### Exercise task
Print the listing below line for line, without changing anything.

────────────────

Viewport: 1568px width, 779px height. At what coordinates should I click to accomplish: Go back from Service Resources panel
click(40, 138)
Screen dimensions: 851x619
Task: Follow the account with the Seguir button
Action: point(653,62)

────────────────

### Problem solution
Viewport: 1568px width, 779px height. At what coordinates should I click to accomplish: Go back from Service Resources panel
click(40, 138)
Screen dimensions: 851x619
Task: Follow the account with the Seguir button
Action: point(653,62)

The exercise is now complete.